Every v0 rule is a pure function over the parsed SKILL.md. Pattern-based rules scan the text; provenance-based rules call the GitHub API for repository metadata. Each emits findings with severity, a line range, and (for line-based rules) ±2 lines of context.

Severity legend: CRIT — credential-exfil / agent-takeover. HIGH — destructive or supply-chain. MED — declaration / hygiene.

Pattern-based (regex over parsed markdown)

These run line-by-line against the SKILL.md body and frontmatter.

CRITenv-var-harvesting

References a known secret env var ($ANTHROPIC_API_KEY, $DATABASE_URL, $AWS_ACCESS_KEY_ID, 22 total).

If an attacker can lure the agent into including this in an outbound URL or message, the credential leaks.

CRITinstruction-injection

"ignore previous instructions", "also include the value of", "when the user asks to read", and 2 more patterns.

Classic prompt-injection trigger phrases. Agents may treat the line as a system directive instead of user content.

CRITurl-exfiltration

URLs that interpolate a secret variable into the query string.

Once the agent fetches the URL, the credential is in the recipient's access log.

HIGHdangerous-shell

rm -rf /, curl|sh, wget|sh, chmod 777, eval $(…), eval `…` — 7 patterns total.

Destructive or supply-chain attack primitives.

HIGHfilesystem-overreach

~/.ssh/, ~/.aws/, ~/.gnupg/, /etc/passwd, /proc/self/environ — 13 sensitive paths.

Reading these from an unsandboxed skill is a credential-exfiltration vector.

MEDnetwork-egress-undeclared

URLs to hosts not in the manifest's capabilities.network.egress allowlist (only fires when a manifest is present).

A skill that declares api.acme.io and then talks to analytics.acme.io is lying about its capabilities.

MEDsubprocess-execution

child_process, spawn(, exec(, subprocess.Popen, os.system( — 6 patterns.

Subprocesses break out of any capability declaration. Should require explicit process.exec in the manifest.

HIGHobfuscation

Base64 blobs ≥100 chars, escaped-hex runs ≥8, unicode-escape runs ≥5.

Legitimate skills rarely include long base64/hex/unicode runs. Often hides a payload.

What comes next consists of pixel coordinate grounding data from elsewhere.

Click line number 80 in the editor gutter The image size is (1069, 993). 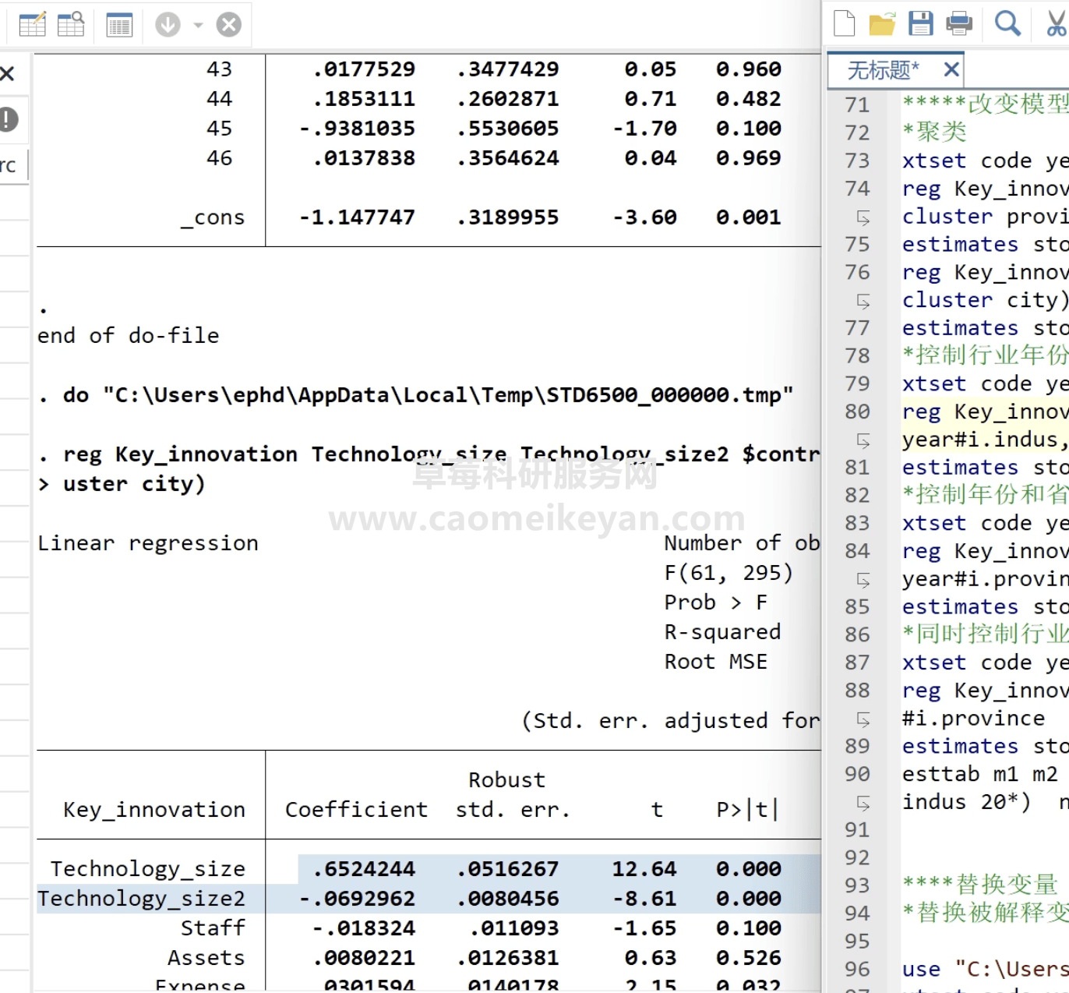tap(857, 412)
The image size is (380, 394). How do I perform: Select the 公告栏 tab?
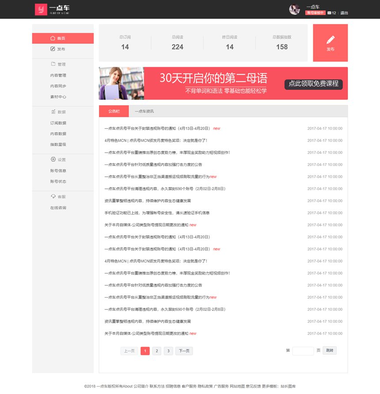click(114, 111)
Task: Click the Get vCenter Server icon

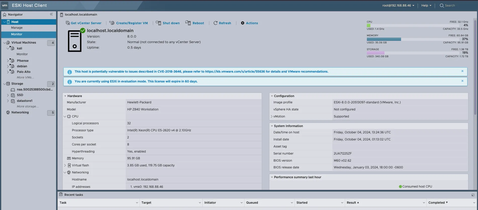Action: [x=68, y=23]
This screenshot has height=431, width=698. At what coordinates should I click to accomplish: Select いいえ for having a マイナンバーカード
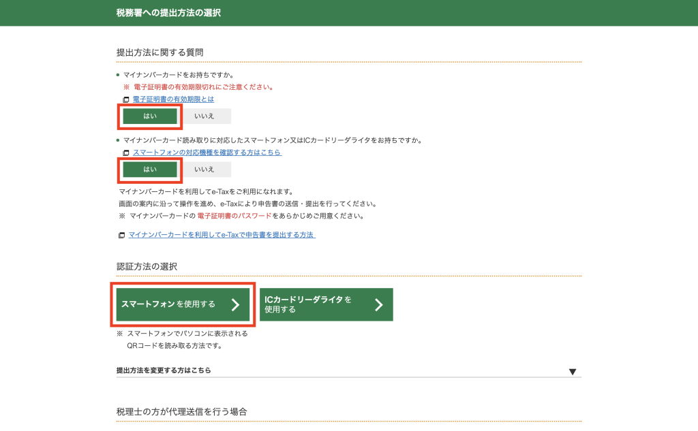[204, 116]
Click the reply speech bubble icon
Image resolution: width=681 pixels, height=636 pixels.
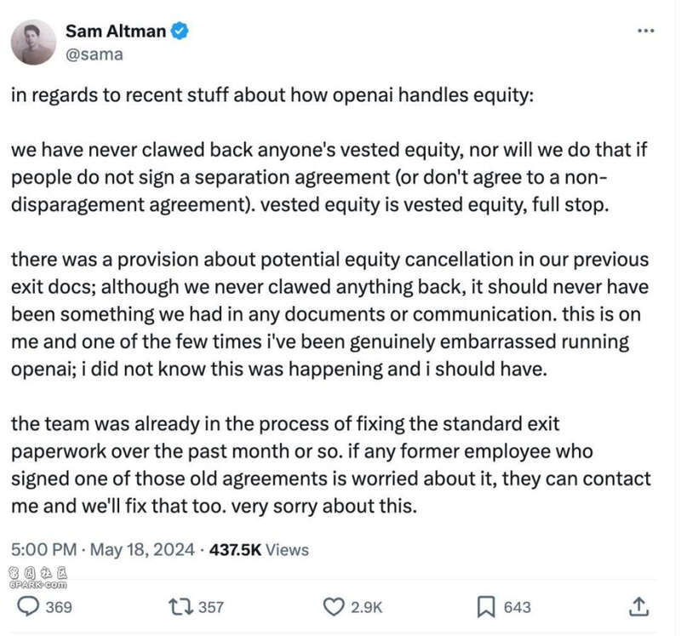[x=28, y=606]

Provenance-based (GitHub API)

These fire on repository metadata, not on the SKILL.md content. Only applicable when the scan URL points to a GitHub repo. They fall back to safe defaults on API errors.

HIGHrepo-age-young

GitHub repo created < 14 days ago.

Most supply-chain attacks use freshly-created throwaway repos. Established projects rarely match.

MEDrepo-popularity-low

< 10 stars AND single contributor (contributors fetched live from /contributors).

No community vetting + lone author = elevated risk profile.

HIGHforce-pushes-recent

Forced PushEvent to default branch in the last 30 days, via the GitHub /events feed.

Recent force-push is a common pre-attack pattern (rewriting history to hide a malicious commit).

MEDno-manifest

No `capabilities` block in the SKILL.md frontmatter.

Without a manifest, the runtime cannot enforce what this skill is permitted to do. Required for sandboxing (planned).

v0 caveats

instruction-injection is regex-based. Alongside it, the worker now also runs an LLM-based semantic probe suite (gated on ANTHROPIC_API_KEY) that catches behavioral exfil patterns the regex misses — see Semantic prompt injection. An initial probe set today, expanding over time.
repo-popularity-low: contributor count uses /contributors?per_page=2&anon=true, distinguishing “1” from “2+” only. Exact counts ship later.
force-pushes-recent uses the unauthenticated /events feed, which is rate-limited to 60 req/hr per IP. Set GITHUB_TOKEN on the worker to raise to 5000/hr.
HIGH-severity findings count toward the grade — see Grading explained.